James and John, the sons of Zebedee, came to Jesus and said to him, "Teacher, we want you to do for us whatever we ask of you."  He replied, "What do you wish me to do for you?"  They answered him, "Grant that in your glory we may sit one at your right and the other at your left."  Jesus said to them, "You do not know what you are asking.  Can you drink the cup that I drink or be baptized with the baptism with which I am baptized?"  They said to him, "We can."  Jesus said to them, "The cup that I drink, you will drink, and with the baptism with which I am baptized, you will be baptized; but to sit at my right or at my left is not mine to give but is for those for whom it has been prepared."  When the ten heard this, they became indignant at James and John.  Jesus summoned the Twelve and said to them, "You know that those who are recognized as rulers over the Gentiles lord it over them, and their great ones make their authority over them felt.  But it shall not be so among you.  Rather, whoever wishes to be great among you will be your servant; whoever wishes to be first among you will be the slave of all.  For the Son of Man did not come to be served but to serve and to give his life as a ransom for many."

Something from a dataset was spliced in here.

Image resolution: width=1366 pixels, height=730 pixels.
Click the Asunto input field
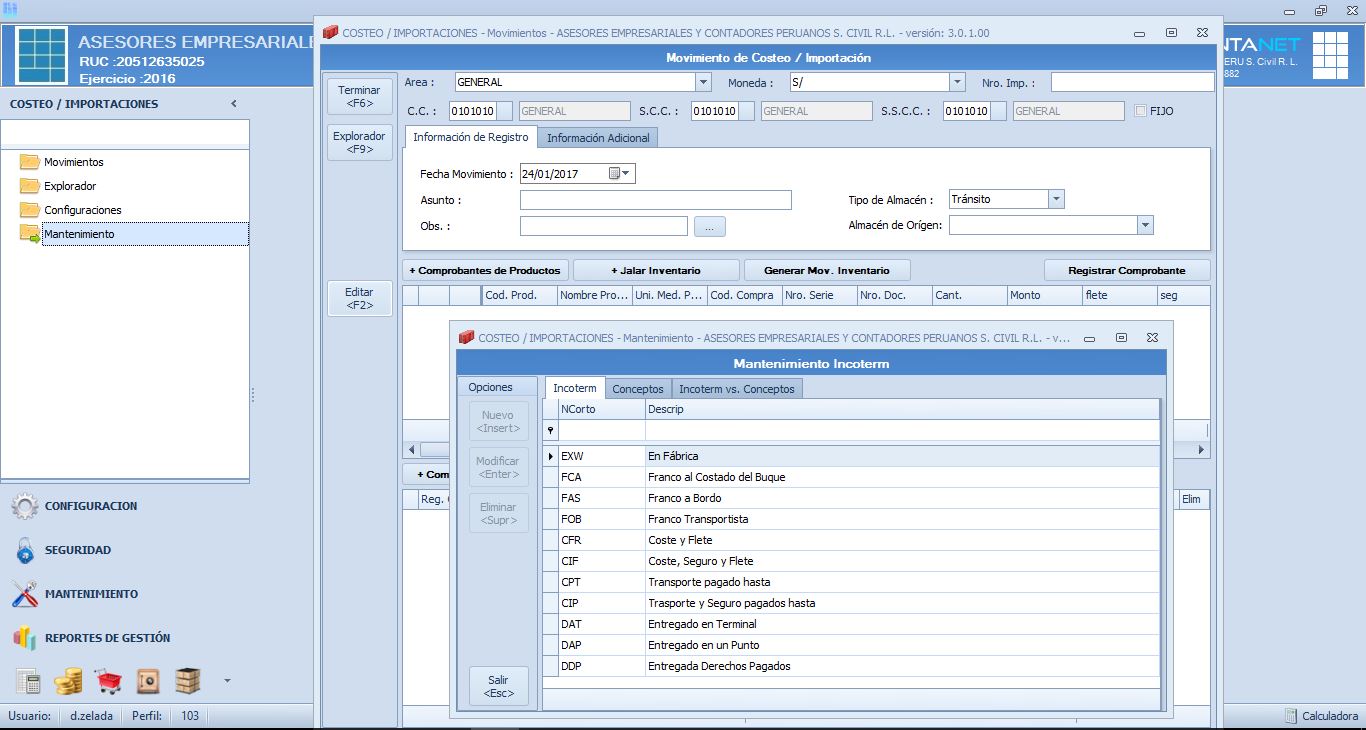tap(655, 200)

How do we look at our sufferings as Christians? Do we see them as pains simply to be avoided or ended as soon as possible? Do we see them as the unjust results of poor fortune? Do we see them as deserved punishments handed down from God for our sins, real or imagined? Do we see them as trials to be endured with silence and dignity, as proofs of our strength of character?

While each of these ways of understanding and bearing trials may, to greater or lesser extent, contain an element of truth, none of them represents a complete Christian understanding. Over-emphasizing one or another of these might well lead to servile fear, self-pity, resentment, discouragement or pride. Christ in this week’s Gospel offers a more complete way of understanding the trials that come to each of us.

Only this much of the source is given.